Discovery and development of the novel potent orally active thrombin inhibitor N-(9-hydroxy-9-fluorenecarboxy)prolyl trans-4-aminocyclohexylmethyl amide (L-372,460) : Coapplication of structure-based design and rapid multiple analogue synthesis on solid support

Early studies in these laboratories of peptidomimetic structures containing a basic P 1 moiety led to the highly potent and selective thrombin inhibitors 2 (K i = 5.0 nM) and 3 (K i = 0.1 nM). However, neither attains significant blood levels upon oral administration to rats and dogs. With the aim of improving pharmacokinetic properties via a more diverse database, we devised a resin-based route for the synthesis of analogues of these structures in which the P 3 residue is replaced with a range of lipophilic carboxylic amides.
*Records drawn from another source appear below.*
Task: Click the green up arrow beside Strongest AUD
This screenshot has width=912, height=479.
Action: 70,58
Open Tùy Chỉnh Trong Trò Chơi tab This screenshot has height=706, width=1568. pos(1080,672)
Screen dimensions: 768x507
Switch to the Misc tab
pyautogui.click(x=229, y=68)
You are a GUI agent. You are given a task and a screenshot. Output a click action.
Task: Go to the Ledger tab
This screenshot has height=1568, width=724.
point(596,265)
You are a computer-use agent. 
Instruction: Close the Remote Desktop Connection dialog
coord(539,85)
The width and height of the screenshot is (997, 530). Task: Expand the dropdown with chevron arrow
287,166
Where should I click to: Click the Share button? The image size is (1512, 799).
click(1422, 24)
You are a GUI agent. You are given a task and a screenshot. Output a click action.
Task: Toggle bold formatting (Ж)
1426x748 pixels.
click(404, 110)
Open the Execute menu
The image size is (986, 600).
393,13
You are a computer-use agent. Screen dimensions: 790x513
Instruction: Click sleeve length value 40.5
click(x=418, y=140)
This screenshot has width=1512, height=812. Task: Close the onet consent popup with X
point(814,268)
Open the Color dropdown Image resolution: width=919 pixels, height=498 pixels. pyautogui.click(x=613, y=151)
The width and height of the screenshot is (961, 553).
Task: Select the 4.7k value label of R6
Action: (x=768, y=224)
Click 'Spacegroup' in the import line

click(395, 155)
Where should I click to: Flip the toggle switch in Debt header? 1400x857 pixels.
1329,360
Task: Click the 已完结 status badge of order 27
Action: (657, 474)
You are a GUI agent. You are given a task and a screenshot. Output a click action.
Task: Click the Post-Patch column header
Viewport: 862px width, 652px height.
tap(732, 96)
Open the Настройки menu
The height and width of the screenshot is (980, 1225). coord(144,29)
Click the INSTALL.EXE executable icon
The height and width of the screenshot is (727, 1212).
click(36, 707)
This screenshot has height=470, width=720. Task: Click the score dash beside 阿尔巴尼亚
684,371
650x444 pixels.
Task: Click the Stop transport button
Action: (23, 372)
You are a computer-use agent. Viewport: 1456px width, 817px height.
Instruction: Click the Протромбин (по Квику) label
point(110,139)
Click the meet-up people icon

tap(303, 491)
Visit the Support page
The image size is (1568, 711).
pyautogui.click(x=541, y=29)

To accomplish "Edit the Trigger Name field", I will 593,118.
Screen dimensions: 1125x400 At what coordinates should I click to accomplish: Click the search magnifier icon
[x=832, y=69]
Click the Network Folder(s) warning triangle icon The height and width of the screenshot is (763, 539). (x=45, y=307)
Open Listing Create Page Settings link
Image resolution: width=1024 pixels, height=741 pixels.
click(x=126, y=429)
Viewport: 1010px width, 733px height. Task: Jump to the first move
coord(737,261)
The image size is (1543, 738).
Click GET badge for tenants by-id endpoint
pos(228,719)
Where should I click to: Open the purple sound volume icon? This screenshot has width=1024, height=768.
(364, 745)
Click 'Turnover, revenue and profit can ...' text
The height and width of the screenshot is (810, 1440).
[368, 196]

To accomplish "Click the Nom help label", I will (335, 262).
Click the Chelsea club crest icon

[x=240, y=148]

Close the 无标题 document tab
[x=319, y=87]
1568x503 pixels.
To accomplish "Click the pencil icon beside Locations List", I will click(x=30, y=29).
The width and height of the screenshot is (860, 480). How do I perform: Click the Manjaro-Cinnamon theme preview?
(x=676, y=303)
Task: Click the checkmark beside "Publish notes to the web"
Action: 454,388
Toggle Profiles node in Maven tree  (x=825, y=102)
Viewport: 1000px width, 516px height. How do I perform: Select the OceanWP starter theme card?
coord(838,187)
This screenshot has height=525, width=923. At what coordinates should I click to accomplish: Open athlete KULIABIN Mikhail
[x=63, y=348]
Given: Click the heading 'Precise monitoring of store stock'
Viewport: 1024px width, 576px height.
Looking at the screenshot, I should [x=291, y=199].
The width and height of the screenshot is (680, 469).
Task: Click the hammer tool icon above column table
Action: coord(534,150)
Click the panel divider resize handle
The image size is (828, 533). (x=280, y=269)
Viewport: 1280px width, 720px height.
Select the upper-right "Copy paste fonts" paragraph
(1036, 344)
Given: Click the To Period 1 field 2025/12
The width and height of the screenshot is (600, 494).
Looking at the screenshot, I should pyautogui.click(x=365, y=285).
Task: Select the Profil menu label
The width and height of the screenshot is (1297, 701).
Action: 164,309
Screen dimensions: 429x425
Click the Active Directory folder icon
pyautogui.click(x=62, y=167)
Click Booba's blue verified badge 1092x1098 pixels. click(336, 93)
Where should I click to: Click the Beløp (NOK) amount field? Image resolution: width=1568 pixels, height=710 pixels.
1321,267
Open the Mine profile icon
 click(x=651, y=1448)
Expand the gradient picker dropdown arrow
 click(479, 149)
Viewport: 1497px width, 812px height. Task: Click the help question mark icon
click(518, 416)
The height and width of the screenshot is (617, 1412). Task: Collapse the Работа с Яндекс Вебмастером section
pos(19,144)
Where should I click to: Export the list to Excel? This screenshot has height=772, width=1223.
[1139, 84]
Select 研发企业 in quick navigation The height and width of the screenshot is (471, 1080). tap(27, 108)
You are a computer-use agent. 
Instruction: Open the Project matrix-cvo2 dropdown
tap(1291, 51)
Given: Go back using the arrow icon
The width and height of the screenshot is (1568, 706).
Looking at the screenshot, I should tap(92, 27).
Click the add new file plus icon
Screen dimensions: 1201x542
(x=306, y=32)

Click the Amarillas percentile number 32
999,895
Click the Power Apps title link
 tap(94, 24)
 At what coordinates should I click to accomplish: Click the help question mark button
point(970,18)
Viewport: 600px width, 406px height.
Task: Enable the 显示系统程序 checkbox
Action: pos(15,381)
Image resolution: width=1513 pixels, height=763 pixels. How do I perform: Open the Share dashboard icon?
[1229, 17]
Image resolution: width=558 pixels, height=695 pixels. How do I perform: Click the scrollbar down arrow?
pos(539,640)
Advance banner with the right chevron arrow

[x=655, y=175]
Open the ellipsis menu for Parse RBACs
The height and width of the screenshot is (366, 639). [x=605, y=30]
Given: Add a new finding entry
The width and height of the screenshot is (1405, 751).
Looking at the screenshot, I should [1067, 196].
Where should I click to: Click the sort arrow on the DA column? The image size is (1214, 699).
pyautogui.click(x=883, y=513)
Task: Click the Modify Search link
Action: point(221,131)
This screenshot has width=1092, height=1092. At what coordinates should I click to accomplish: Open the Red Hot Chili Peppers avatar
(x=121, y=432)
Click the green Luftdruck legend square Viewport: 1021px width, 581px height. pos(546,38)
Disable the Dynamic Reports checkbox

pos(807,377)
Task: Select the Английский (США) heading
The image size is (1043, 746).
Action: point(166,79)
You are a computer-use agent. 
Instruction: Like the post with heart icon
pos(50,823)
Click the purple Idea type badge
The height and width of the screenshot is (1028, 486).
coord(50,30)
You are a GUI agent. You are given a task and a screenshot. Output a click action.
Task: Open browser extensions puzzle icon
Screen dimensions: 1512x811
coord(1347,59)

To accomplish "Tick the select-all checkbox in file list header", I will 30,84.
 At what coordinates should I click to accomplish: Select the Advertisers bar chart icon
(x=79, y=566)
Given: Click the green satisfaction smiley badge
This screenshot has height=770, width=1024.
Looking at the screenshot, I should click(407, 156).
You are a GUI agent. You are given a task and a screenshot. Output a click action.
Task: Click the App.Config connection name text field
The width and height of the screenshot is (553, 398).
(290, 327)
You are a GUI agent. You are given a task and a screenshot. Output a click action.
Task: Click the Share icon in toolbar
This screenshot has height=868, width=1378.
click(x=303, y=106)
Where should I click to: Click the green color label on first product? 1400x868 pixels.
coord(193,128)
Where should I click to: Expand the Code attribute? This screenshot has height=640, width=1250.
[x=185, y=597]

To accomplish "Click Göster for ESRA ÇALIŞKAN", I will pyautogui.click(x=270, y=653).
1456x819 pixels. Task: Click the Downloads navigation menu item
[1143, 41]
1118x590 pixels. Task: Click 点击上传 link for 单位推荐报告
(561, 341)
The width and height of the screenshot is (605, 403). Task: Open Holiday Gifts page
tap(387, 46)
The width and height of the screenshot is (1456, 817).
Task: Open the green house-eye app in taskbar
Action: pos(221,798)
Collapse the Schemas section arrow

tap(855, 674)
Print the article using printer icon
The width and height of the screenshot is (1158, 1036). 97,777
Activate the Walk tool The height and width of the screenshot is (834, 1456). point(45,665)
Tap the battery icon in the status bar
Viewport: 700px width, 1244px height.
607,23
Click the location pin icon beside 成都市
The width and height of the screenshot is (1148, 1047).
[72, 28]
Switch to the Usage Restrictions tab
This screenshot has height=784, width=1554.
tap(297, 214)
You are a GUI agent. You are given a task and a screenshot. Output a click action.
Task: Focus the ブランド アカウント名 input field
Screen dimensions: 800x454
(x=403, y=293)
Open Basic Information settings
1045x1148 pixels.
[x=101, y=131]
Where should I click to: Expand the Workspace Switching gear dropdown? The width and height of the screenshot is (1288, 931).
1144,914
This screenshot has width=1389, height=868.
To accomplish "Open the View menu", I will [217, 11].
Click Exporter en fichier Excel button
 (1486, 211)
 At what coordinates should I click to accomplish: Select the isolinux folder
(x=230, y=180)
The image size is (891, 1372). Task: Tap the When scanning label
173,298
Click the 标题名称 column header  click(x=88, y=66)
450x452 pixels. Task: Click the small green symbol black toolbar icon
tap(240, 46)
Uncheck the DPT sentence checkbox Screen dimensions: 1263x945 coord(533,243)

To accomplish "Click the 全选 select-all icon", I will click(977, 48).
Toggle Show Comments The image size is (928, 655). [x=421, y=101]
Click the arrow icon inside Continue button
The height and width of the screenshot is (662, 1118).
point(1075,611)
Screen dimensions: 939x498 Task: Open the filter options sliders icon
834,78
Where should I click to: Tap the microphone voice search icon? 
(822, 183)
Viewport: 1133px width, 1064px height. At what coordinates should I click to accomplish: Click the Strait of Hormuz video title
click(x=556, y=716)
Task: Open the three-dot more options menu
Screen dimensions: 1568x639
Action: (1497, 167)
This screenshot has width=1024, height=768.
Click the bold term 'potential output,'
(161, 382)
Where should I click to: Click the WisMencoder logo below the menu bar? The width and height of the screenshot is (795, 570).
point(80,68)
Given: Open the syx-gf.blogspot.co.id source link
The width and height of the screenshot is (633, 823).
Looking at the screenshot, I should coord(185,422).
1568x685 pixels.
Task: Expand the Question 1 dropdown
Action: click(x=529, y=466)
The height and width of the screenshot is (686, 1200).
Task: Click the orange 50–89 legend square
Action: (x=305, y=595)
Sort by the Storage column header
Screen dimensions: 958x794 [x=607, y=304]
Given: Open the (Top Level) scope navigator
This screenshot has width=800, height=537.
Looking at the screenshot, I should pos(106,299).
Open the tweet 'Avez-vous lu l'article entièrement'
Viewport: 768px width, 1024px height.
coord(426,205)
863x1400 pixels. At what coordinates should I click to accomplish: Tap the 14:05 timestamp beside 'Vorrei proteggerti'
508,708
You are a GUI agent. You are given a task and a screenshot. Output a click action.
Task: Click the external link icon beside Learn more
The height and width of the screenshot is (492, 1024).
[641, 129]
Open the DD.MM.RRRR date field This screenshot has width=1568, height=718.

Assembly proceeds from the common P 2 -P 1 template 7 linked via an acid-labile carbamate to a polystyrene support. Application of the methodology in a repetitive fashion afforded several interesting analogues out of a collection of some 200 compounds. Among the most potent of the group, N-(9-hydroxy-9-fluorenecarboxy)-prolyl trans-4-aminocyclohexylmethyl amide (L-372,460 8, K i = 1.5 nM), in addition to being fully efficacious in a rat model of arterial thrombosis at an infusion rate of 10 μg/kg/min, exhibits oral bioavailability of 74% in dogs, and oral bioavailability of 39% in monkeys with a serum half-life of just under 4 h. On the basis of its favorable biological properties, inhibitor 8 has been subject to further evaluation as a possible treatment for thrombogenic disorders.